Вокруг себя мы не видели ничего, кроме вопиющего идиотизма. Великая Британская империя разваливалась на глазах, и мы тогда полагали: чем быстрее она развалится, тем будет лучше.
Распад империй происходит по-разному: степень его стремительности и безболезненности зависит от её природы. Крах территориально интегрированной империи — всегда трагедия: на землях меньшинств, добившихся независимости, проживают представители «титульной нации»[137]. В одночасье они утрачивают не только привилегированный статус, но и право говорить на родном языке, исповедовать традиционную религию, получать образование и поступать на службу.
В новообразованных национальных государствах они проводники многовекового гнёта, так как именно на них как на лояльных подданных опирался имперский Центр в своей эксплуатации национальных регионов.

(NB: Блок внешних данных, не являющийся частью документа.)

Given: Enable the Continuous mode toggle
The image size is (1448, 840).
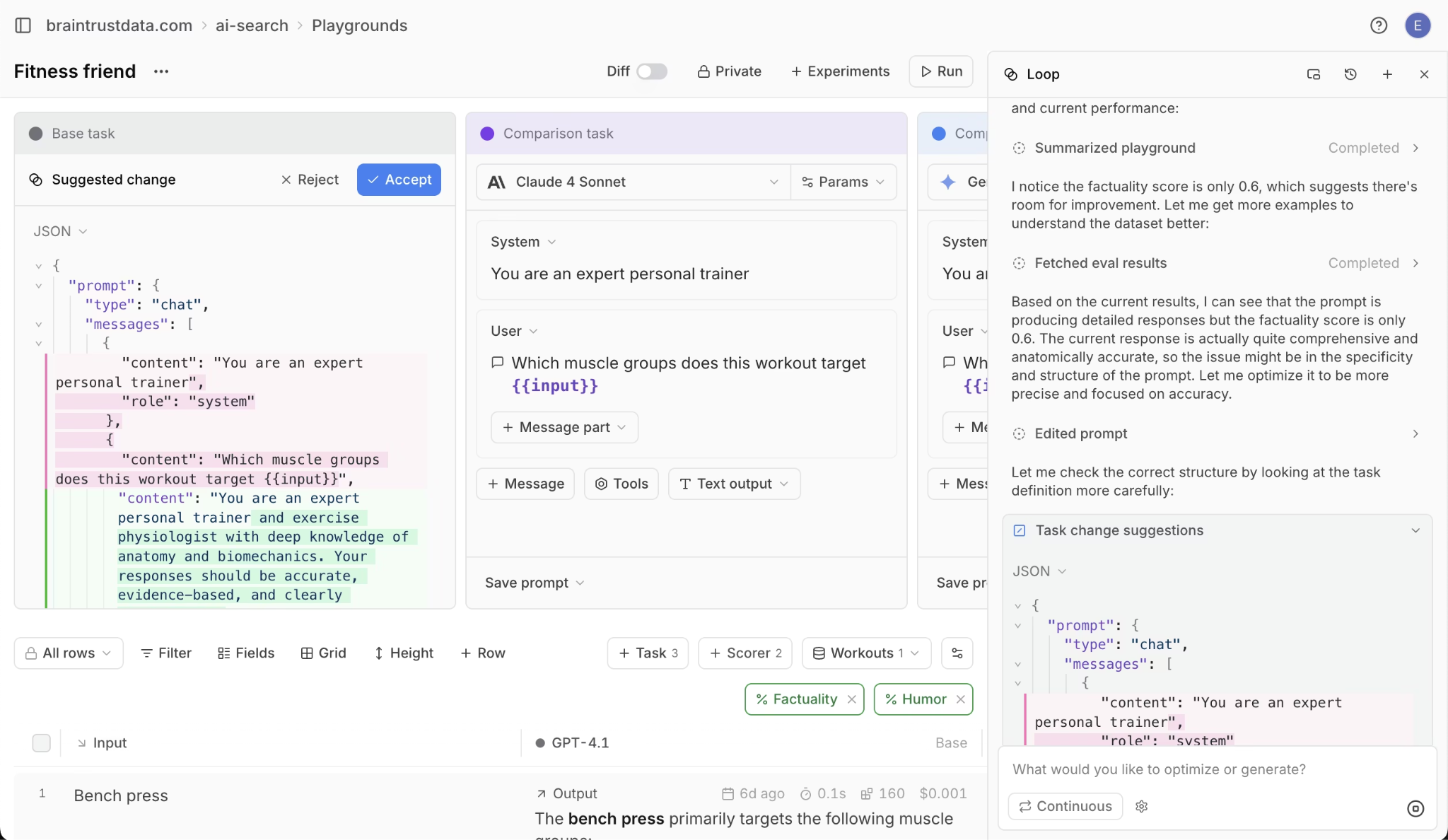Looking at the screenshot, I should point(1064,806).
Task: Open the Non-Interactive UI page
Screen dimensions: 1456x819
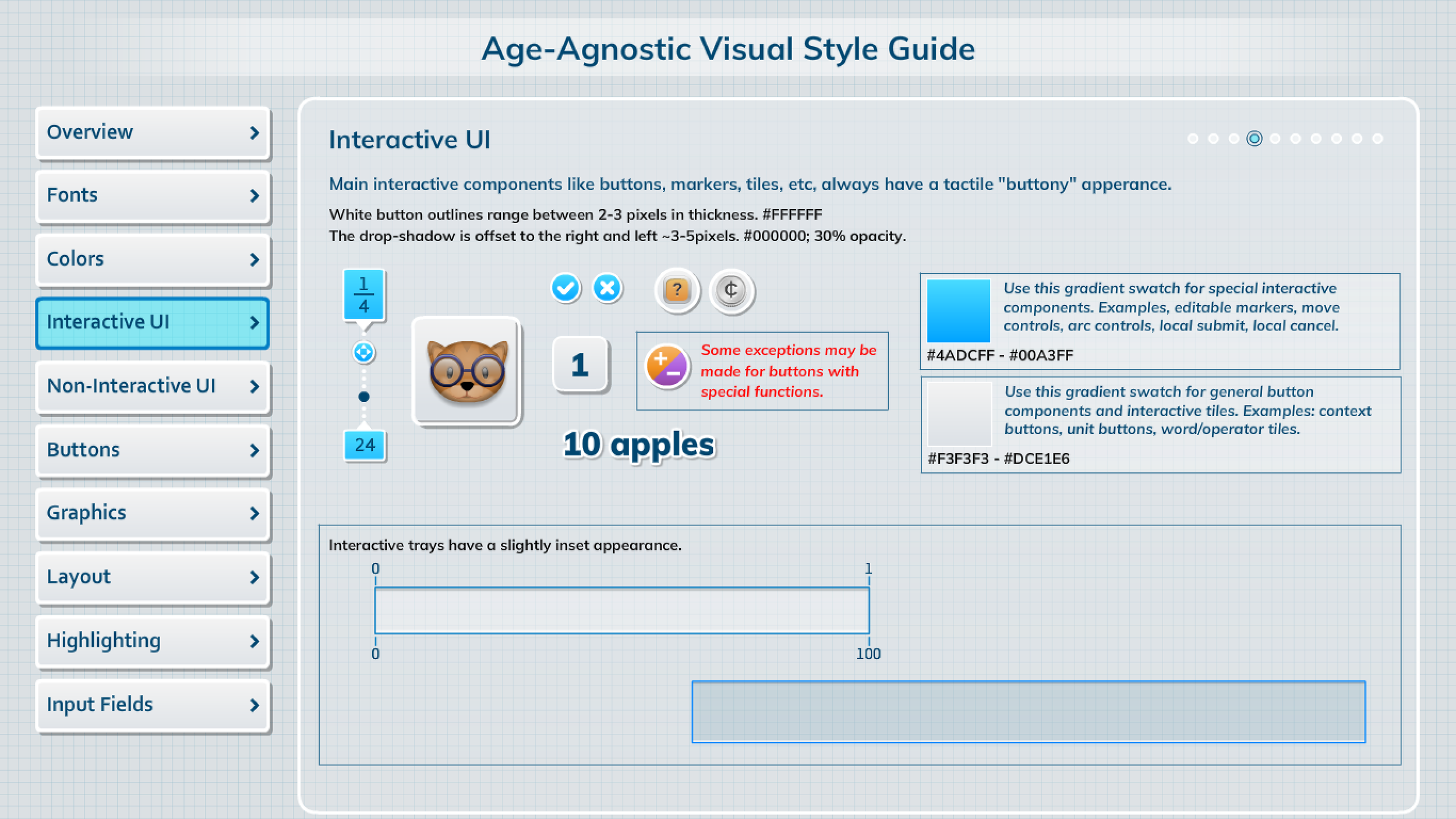Action: tap(153, 386)
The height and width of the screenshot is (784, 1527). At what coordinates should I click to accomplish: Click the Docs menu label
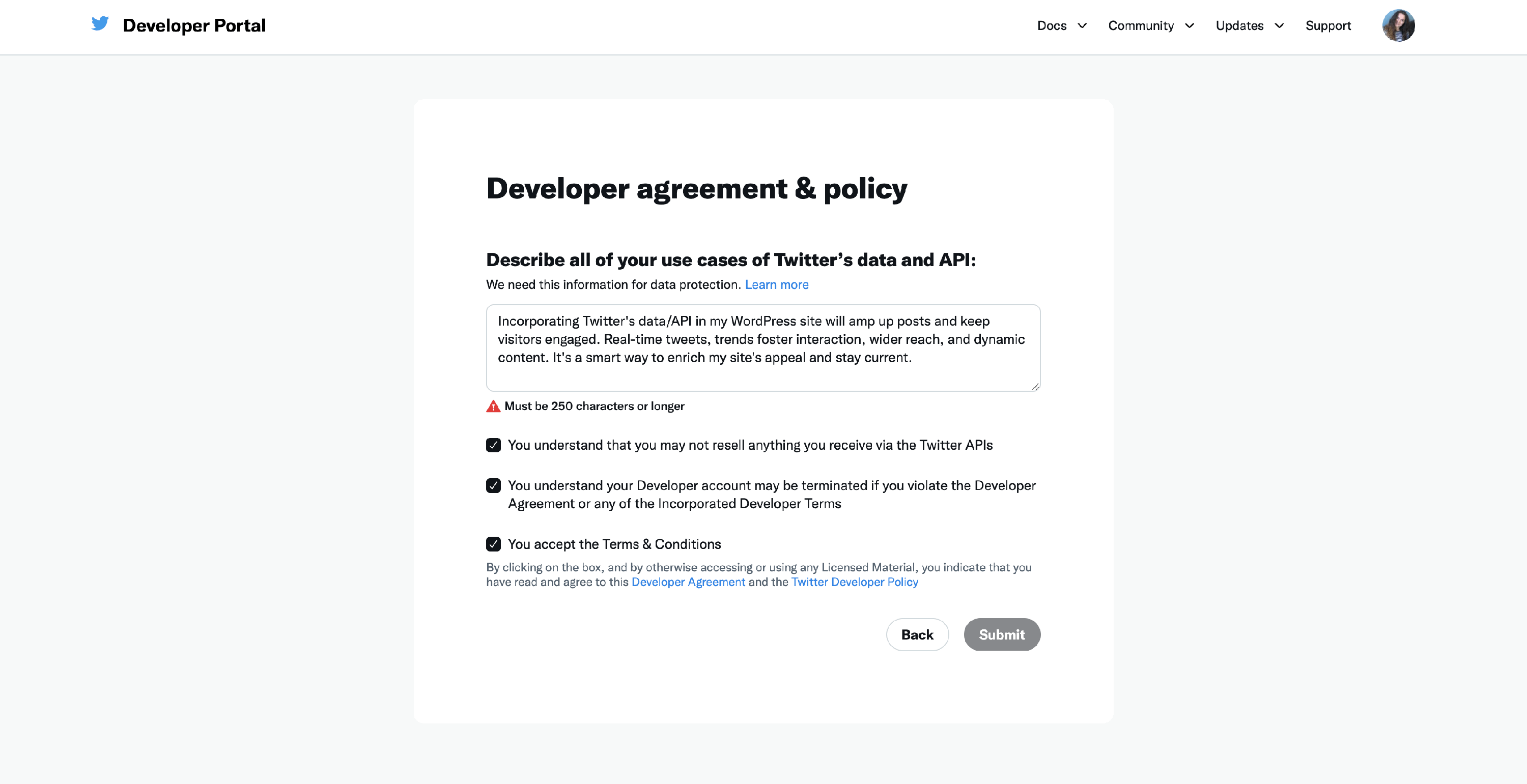point(1052,25)
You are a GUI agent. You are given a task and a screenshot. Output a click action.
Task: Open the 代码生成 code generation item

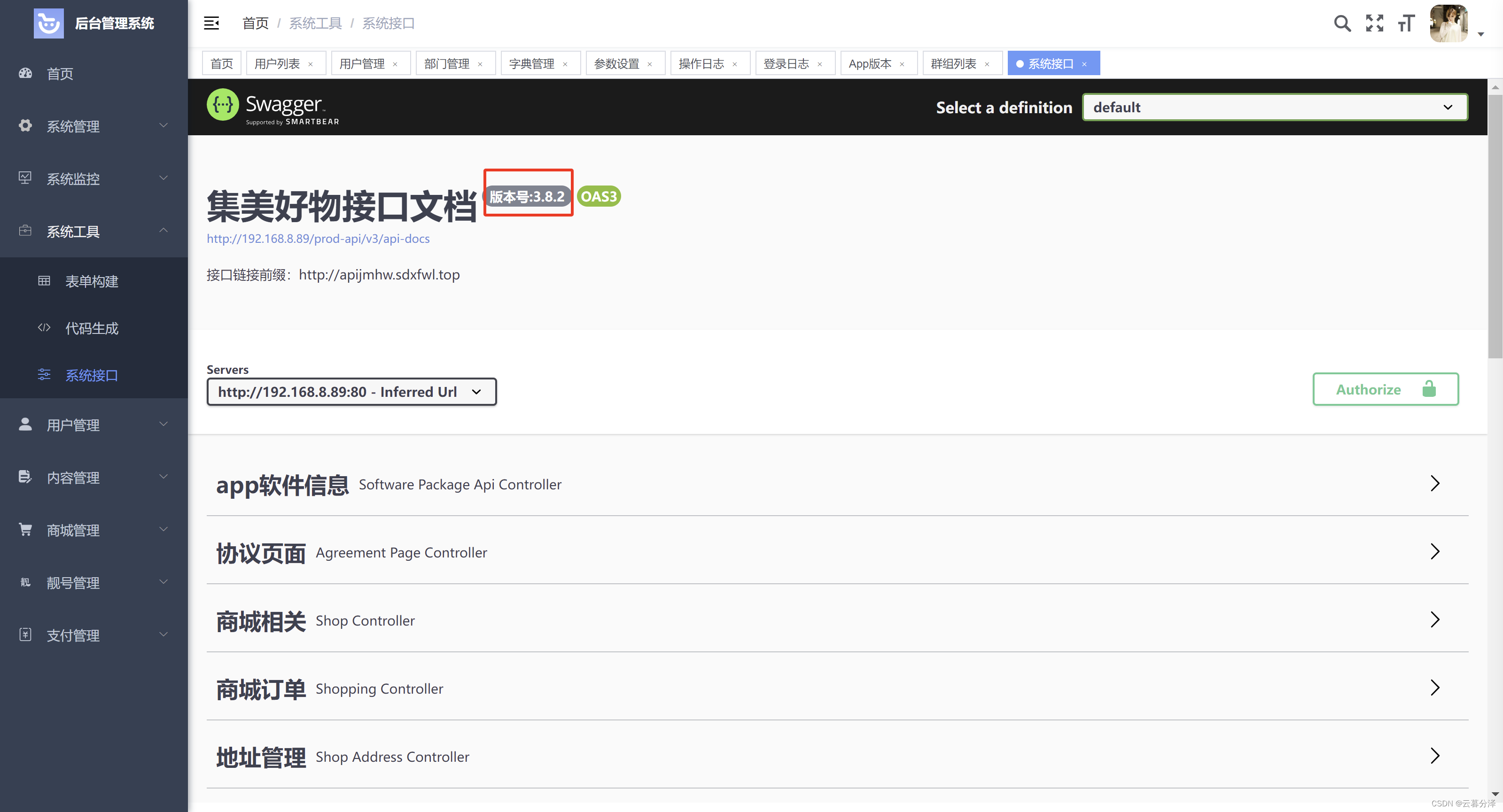[92, 328]
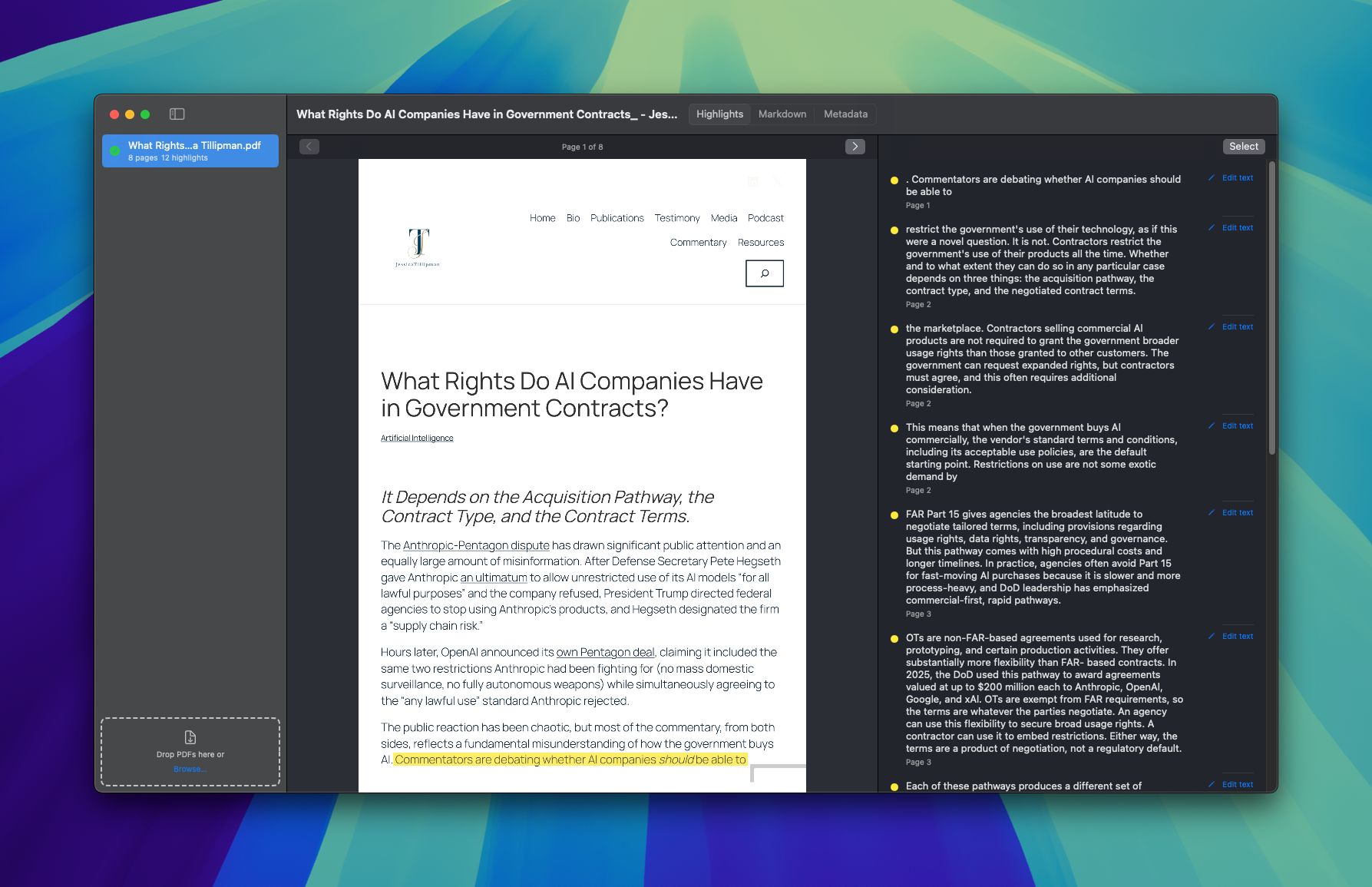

Именно таким было положение австрийских немцев после Первой мировой, рассредоточенных по землям Австрии, Венгрии, Чехии. Таковым до сих пор остаётся положение венгров, рассеянных Трианонским договором по землям Трансильвании, Словакии, Закарпатья, Австрии. Ирредентистские сантименты переполняют в такие моменты как меньшинства, неожиданно оказавшиеся на территории чужого государства, хотя земля, на которой они живут, досталась от отцов и дедов, так и правительства национальных государств — бывших метрополий, уравненных в статусе с «колониями». Это запускает процесс массовой эмиграции, родственные связи искусственно разрывают неожиданно появившиеся национальные границы.
Венгерский ирредентизм восторжествовал уже в 1919 году, когда популярный адмирал Миклош Хорти сверг Габсбургов и провозгласил строительство «великой Венгрии»: в союзе с Гитлеровской Германией фашистская Венгрия захватила населённые венграми земли Словакии, Румынии и Советской Украины. Ещё более сильный ирредентизм характерен для самой Германии — Гитлер был одержим воссоединением Австрии с Германией, присоединением Мемеля, Саара, «возвращением» Эльзаса и Лотарингии, аннексией Судетской области и захватом «жизненного пространства» для немцев (Lebensraum) на Востоке.